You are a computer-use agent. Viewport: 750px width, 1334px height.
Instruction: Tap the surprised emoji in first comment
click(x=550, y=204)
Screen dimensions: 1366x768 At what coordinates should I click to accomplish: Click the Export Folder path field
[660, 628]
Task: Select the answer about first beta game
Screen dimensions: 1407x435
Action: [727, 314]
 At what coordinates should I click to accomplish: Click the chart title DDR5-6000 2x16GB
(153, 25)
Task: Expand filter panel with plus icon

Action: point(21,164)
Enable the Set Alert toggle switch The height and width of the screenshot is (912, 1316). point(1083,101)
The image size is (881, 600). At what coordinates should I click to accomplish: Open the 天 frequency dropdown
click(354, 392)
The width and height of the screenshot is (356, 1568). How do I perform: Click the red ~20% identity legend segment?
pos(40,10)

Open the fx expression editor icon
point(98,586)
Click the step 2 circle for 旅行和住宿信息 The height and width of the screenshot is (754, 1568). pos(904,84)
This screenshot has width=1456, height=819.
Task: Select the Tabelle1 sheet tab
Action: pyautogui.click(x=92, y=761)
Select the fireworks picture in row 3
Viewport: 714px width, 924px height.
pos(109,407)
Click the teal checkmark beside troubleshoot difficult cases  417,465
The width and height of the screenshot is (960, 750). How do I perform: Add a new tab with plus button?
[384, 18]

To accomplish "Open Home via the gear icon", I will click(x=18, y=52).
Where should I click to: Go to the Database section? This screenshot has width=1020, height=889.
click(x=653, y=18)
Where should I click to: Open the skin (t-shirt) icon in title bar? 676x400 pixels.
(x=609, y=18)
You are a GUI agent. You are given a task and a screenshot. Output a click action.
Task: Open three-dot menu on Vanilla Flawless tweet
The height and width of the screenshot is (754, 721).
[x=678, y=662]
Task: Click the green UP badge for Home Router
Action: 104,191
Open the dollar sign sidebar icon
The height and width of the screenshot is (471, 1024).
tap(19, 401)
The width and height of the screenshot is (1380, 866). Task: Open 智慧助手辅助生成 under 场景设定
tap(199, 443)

┄┄┄┄┄┄┄┄┄┄

> _What the exercise asks_
After reading the material above, state how many of its lines hold the word "agent". No other output is needed.

> _Answer to the problem_
2